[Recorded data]
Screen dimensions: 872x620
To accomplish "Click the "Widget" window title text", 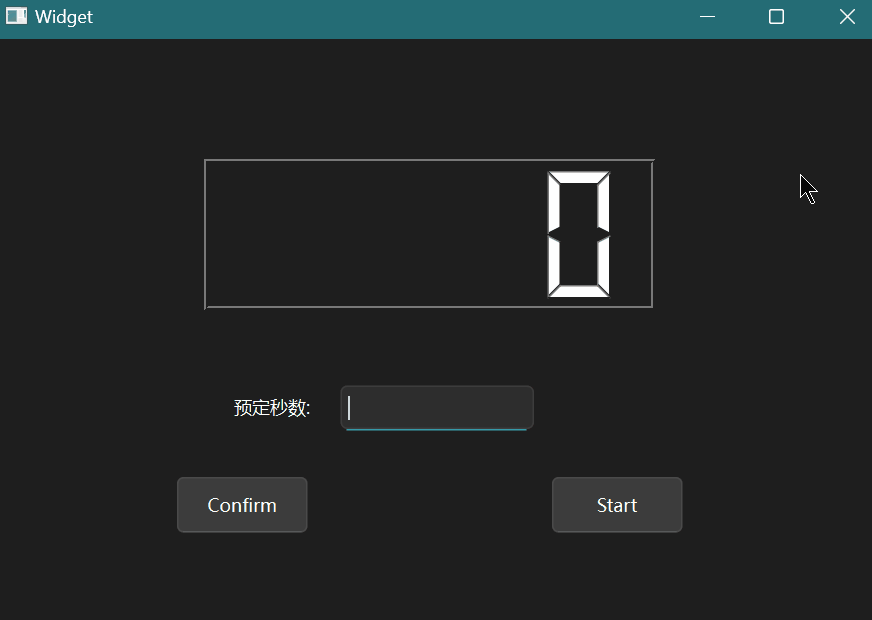I will click(64, 17).
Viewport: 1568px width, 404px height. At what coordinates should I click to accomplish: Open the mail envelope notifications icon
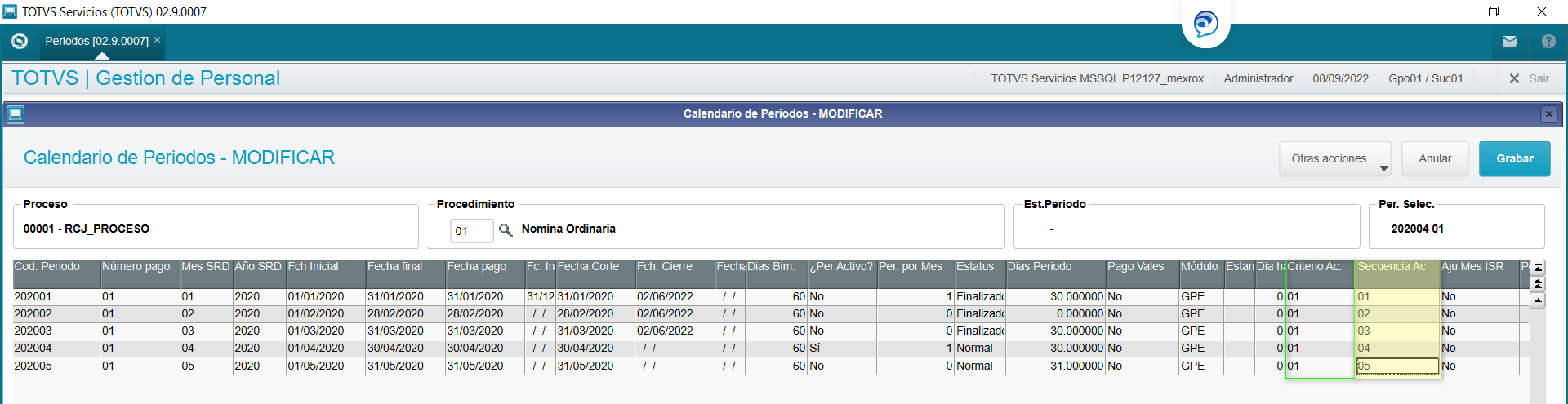click(1509, 41)
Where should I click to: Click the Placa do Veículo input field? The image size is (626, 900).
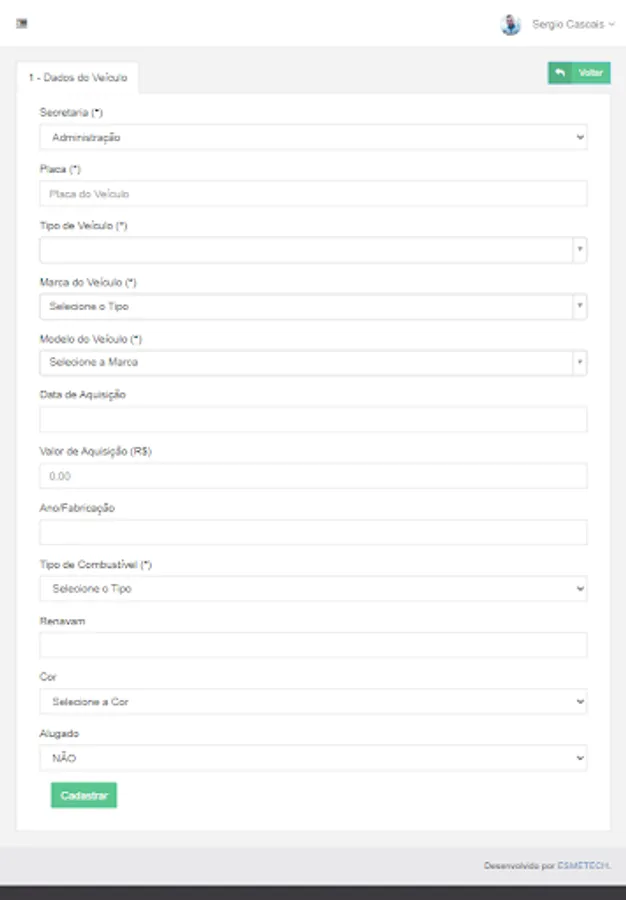(x=313, y=193)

=== WHAT YOU HAVE TO DO ===
Lines from the one containing "Where should I" through the end of the entries above, both included, are to be written out exactly; no pictures and no other lines.

=== WORKED SOLUTION ===
Where should I click to: Click the Placa do Veículo input field? The image size is (626, 900).
(x=313, y=193)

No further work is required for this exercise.